## start
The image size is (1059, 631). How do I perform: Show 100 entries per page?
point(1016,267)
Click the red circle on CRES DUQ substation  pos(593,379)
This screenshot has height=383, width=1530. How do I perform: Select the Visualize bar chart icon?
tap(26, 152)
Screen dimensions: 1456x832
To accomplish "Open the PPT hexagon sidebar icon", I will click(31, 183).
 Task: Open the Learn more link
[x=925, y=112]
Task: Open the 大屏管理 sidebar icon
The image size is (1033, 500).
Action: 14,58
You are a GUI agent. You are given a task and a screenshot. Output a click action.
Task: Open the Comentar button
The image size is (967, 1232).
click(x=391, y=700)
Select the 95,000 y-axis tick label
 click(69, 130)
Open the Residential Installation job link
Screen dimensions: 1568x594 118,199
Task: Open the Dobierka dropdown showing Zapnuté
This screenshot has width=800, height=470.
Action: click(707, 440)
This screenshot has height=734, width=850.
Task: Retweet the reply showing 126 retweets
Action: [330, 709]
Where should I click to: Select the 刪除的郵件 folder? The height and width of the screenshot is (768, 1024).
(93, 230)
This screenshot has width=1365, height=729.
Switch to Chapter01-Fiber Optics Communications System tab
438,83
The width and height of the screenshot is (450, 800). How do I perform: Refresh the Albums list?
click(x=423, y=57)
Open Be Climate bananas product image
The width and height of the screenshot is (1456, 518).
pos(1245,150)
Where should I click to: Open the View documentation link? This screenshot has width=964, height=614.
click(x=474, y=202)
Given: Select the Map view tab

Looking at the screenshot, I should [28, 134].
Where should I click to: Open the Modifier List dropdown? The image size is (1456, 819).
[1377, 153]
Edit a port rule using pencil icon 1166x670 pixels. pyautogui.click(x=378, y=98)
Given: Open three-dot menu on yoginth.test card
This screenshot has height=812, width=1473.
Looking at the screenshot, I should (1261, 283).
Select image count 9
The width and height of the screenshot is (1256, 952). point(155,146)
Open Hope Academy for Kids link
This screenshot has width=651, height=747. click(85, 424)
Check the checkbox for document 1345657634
## end
◆ What to work on: Rewrite every one of the entries above, substituting "How do I carry out:" for each occurrence of "How do I perform:" and leaving all other text unaltered.

◆ Result of the exercise:
The image size is (1059, 631). How do I carry out: Show 100 entries per page?
point(1016,267)
Click the red circle on CRES DUQ substation  pos(593,379)
This screenshot has height=383, width=1530. How do I carry out: Select the Visualize bar chart icon?
tap(26, 152)
Screen dimensions: 1456x832
To accomplish "Open the PPT hexagon sidebar icon", I will click(31, 183).
 Task: Open the Learn more link
[x=925, y=112]
Task: Open the 大屏管理 sidebar icon
The image size is (1033, 500).
Action: 14,58
You are a GUI agent. You are given a task and a screenshot. Output a click action.
Task: Open the Comentar button
The image size is (967, 1232).
click(x=391, y=700)
Select the 95,000 y-axis tick label
 click(69, 130)
Open the Residential Installation job link
Screen dimensions: 1568x594 118,199
Task: Open the Dobierka dropdown showing Zapnuté
This screenshot has width=800, height=470.
Action: click(707, 440)
This screenshot has height=734, width=850.
Task: Retweet the reply showing 126 retweets
Action: [330, 709]
Where should I click to: Select the 刪除的郵件 folder? The height and width of the screenshot is (768, 1024).
(93, 230)
This screenshot has width=1365, height=729.
Switch to Chapter01-Fiber Optics Communications System tab
438,83
The width and height of the screenshot is (450, 800). How do I carry out: Refresh the Albums list?
click(x=423, y=57)
Open Be Climate bananas product image
The width and height of the screenshot is (1456, 518).
pos(1245,150)
Where should I click to: Open the View documentation link? This screenshot has width=964, height=614.
click(x=474, y=202)
Given: Select the Map view tab

Looking at the screenshot, I should [28, 134].
Where should I click to: Open the Modifier List dropdown? The image size is (1456, 819).
[1377, 153]
Edit a port rule using pencil icon 1166x670 pixels. pyautogui.click(x=378, y=98)
Given: Open three-dot menu on yoginth.test card
This screenshot has height=812, width=1473.
Looking at the screenshot, I should (1261, 283).
Select image count 9
The width and height of the screenshot is (1256, 952). point(155,146)
Open Hope Academy for Kids link
This screenshot has width=651, height=747. click(85, 424)
Check the checkbox for document 1345657634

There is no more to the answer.